Friday, August 24, 2007

Joining hands with the Armenians

Monday August 27 2007
The Jewish Advocate

James R. Russell - A Harvard professor reflects on his work in the Armenian community

Many readers of this paper will share my early memory of being told to eat up because of the “starving Armenians.”

Even in first grade, at the Walden School on 88th & Central Park West (it’s no longer there) I learnt from my friend Maro Avakian, whose Mom was a violinist and whose Dad was a record exec (they lived next door), that something terrible had happened to her grandparents. Armenians didn’t speak about the Genocide in public much then. (Raphael Lemkin, the Jewish lawyer from Poland who coined the term, said he invented it partly to flesh out a legal nomenclature for the horrible, unprecedented phenomenon of the premeditated murder by a modern state – Ottoman Turkey – of an entire people in its midst – Armenians). Jews said little, until after the Eichmann trial, about the Holocaust: We were immigrants making it in an America where we were barely welcome and it was uncool to be a victim.

I learnt Armenian and, as I did ethnography and became a scholar, I interviewed countless hospitable old ladies (Turkish coffee, homemade dolma). The narrative always ended with the death march, the lost relatives, the terminal point in the giant nullity of the Syrian desert with a whole ancient, civilized nation dying. Later, I went to eastern Anatolia, where Turks and Kurds, untutored in denial, said:
See that house? That was where such-and-such an Armenian family lived.

We leave it empty here in Efkere (near Kayseri), because Islam condemns taking the property of a murdered man. In Havav, near Kharpert, a Kurdish teenager takes me behind a barn, away from the security men: Do you know the real name of this country? It’s Armenia. They killed them all!

Were all these hardworking greenhorns, Kurdish and Turkish farmers, secretly meeting to concoct an alibi? Writing fiction? Engaging in a conspiracy? The Austrian Jew Franz Werfel, who wrote “The Forty Days of Musa Dagh” about the Armenian genocide, didn’t think so, and neither did Adolf Hitler when he banned the book, or MGM, when they tried to make a movie of it in 1935 and the U.S. State Department, under Turkish pressure, leaned on them to stop filming. But when Hitler’s forces were advancing through north Africa, our Hagana in the land of Israel (we weren’t a state yet) made plans, on the model of Musa Dagh (it means Mount Moses) to make a last stand on Mount Carmel if the Germans came.
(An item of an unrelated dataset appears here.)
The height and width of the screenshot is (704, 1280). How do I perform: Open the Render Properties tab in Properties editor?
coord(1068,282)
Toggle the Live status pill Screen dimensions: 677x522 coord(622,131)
There are some Armenians who are not our friends: A fascist organization called the Armenian Revolutionary Federation (“Dashnak” in Armenian) ran a “Racial Worship” youth group in Boston in the 1930s, raised a unit for Hitler’s Wehrmacht that fought in the North Caucasus in World War II, and supports Arab terrorism against Israel today. They run a traveling circus called “Armenians and the Left”(though they were Red baiters in the 1950s) that features Fisk and Chomsky, and promotes an anti-Israel agenda. They have no problem with Ahmadinejad’s Holocaust denial.
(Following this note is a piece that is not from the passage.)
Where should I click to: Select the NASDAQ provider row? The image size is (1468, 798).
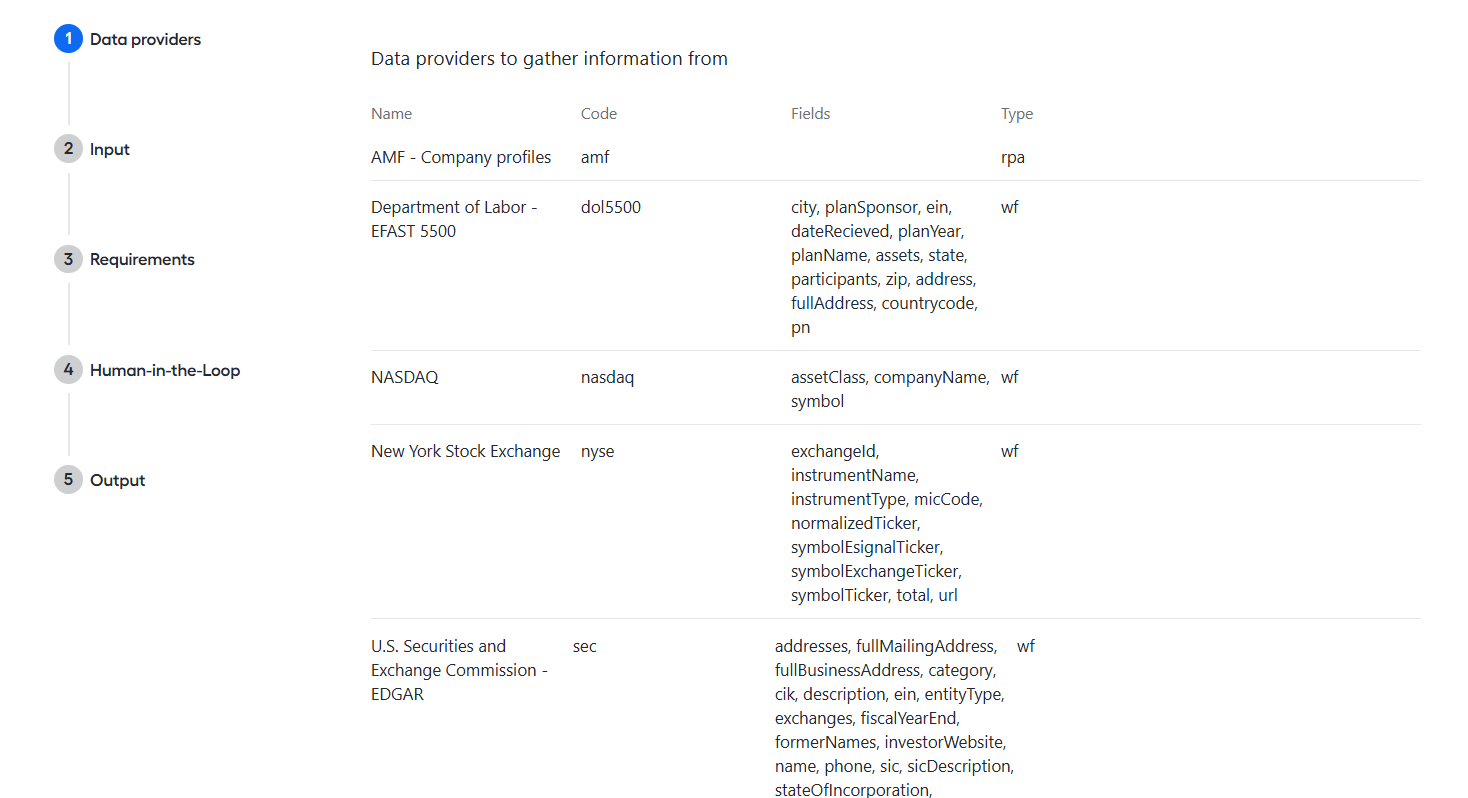point(895,388)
Armenia has strong ties to Iran and Syria; Israel has a strategic alliance with Turkey. We Jews need not apologize to anybody: Our country is in a dangerous neighborhood. I’m glad the Anti-Defamation League recognizes the Armenian genocide now. But I feel uneasy when the spotlight of denial is focused on us, especially by the Dashnaks and their ilk. It’s more appropriate to insist that the next president of the U.S. – the leader of NATO, of which Turkey is a member – recognize the Armenian genocide. Only then can Israel perhaps follow. And let’s be sensible in choosing which people to talk to in the Armenia ncommunity: not the not-so-crypto-Nazi Dashnaks who side with Hamas, but with folks like Maro Avakian. There are a lot of great people out there in the Armenian community with whom we’re natural allies. Let’s extend both of our hands to them.

Before James R. Russell was the Mashtots professor of Armenian Studies at Harvard University, he taught at the Hebrew University, Jerusalem. The picture shows him eating a pirozhok (a sort of small meatpie) at the Zimnyaya Kanavka in St. Petersburg, where he regularly lectures in Russian on Armenian themes.